Like a number of health providers the hospital has since Spring 2020 moved a number of appointments online or via phone, due to the Covid pandemic to try and stop the spread of the virus.
Chair Alan Burns said at the board meeting: “Patients are genuinely concerned about the increased risk that occurs in non face-to-face meetings. I am more concerned about the risks that flow from the patient not being in the room.
“I think we just need to go out of our way to look at the new systems that have been implemented as a result of Covid, mostly for good reasons, and think about any of the risks we generate that we don’t know about.
“I can’t believe the one that has just happened in ophthalmology is the only one.”
In a recorded interview shown to the board Mr Toop, spoke of the pain during the procedure, which he likened to having a knitting needle poked in his eye. He praised the processes at the hospital during his care but was incredulous he could have been given a treatment intended for someone else.
“I found that I compared it to a house. You can have everything right at the top of the house but if the very foundations are wrong the whole thing falls down. That was my amazement at it.
“I just could not see how it’s so precise at one end and then something like looking at someone else’s scans with an unusual surname.
“The vision in my left has improved as a result, but that isn’t really the point.
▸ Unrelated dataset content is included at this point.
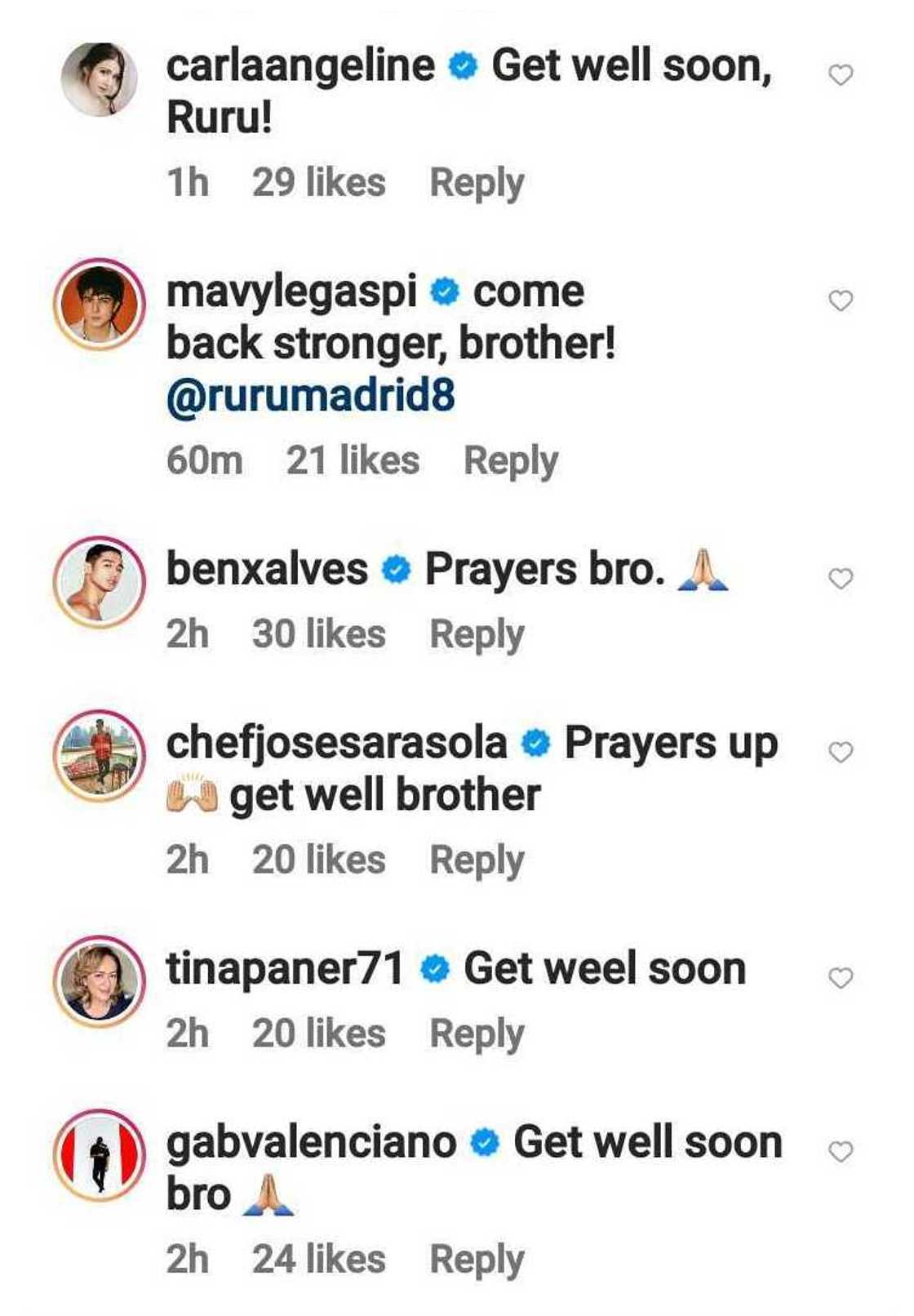View 29 likes on carlaangeline's comment
914x1316 pixels.
[318, 183]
They shouldn’t have injected the left eye and they did.
“You read in the paper where they do something on the wrong limb and you just think ‘how can that happen?’ I remember feeling when I finished the conversation (with the ophthalmologist who informed him of the error) - well that has happened to me there now.”
Never events are classified by the NHS as situations that should not have happened.
The University Hospitals of Northamptonshire group (made up of the county’s two acute hospitals in Kettering and Northampton) had had five never events in the past year and last month held a learning session to discuss them and hear from the medical teams involved.
In the aftermath of Mr Toop’s situation the Kettering hospital has now introduced a system to stop scans being uploaded to the wrong patient’s file and has also brought in measures so that scans can be checked in the same room where the injection is taking place.
The hospital has also said it has introduced a new philosophy across the hospital which welcomes challenges, whether from a patient or staff member.